Mancini was league average (27 ft/sec, good for 309th in MLB), while Jones was beneath him at 340th place, and below league average with a 26.7 ft/sec average for the season.
They have plenty of “good human” veteran players on the roster
Adam Jones has been a standout member of the Baltimore community in his time with the Orioles and he will no doubt make a gruff team like the Diamondbacks seem a little more friendly, but the Giants have plenty of those guys — at least, they should think that they do.
Buster Posey, Brandon Crawford, Brandon Belt, Pablo Sandoval, and Bruce Bochy are all friendly ties to the team’s past successes and are still worth watching on a nightly basis. Adding Andrew McCutchen and Evan Longoria into the mix last season didn’t do much to change the public’s perception of the team in the face of all the losing and, ultimately, we didn’t hear about or read too many stories about new guys revitalizing a losing clubhouse.
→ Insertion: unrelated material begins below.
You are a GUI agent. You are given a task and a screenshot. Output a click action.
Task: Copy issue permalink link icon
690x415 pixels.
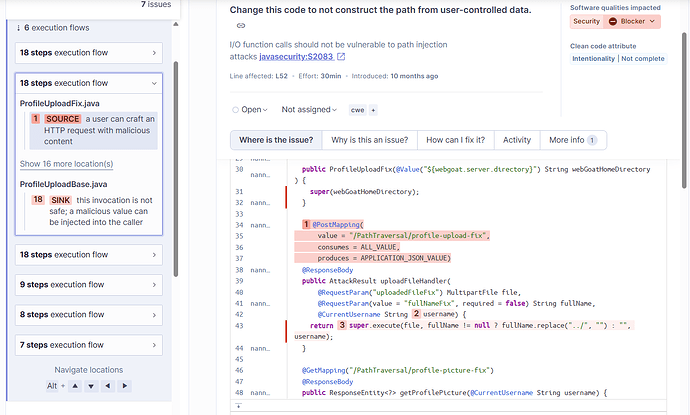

The Giants are saving their money for some reason
Maybe they’re trying to maintain payroll flexibility to engage in some sort of bad contract swap — Jeff Samardzija has allowed just one run in 8.1 Spring Training innings! — or maybe after multiple years of going over the luxury threshold and spending to just beneath it last season, the team’s many faceless investors want to get back to the 10%+ returns on their investment, especially now that the stadium debt service has ended and investors are enjoying the lowest tax rates, regulations, and scrutiny in several generations.
We’ll find out soon enough if Farhan’s plan to wait out the market to land a 1.5-2 win outfielder via trade without giving up very much works, In the meantime, it’s not surprising the Giants didn’t go to a higher number to land a league average player, but there’s still the possibility that the decision against signing him winds up being a headscratcher.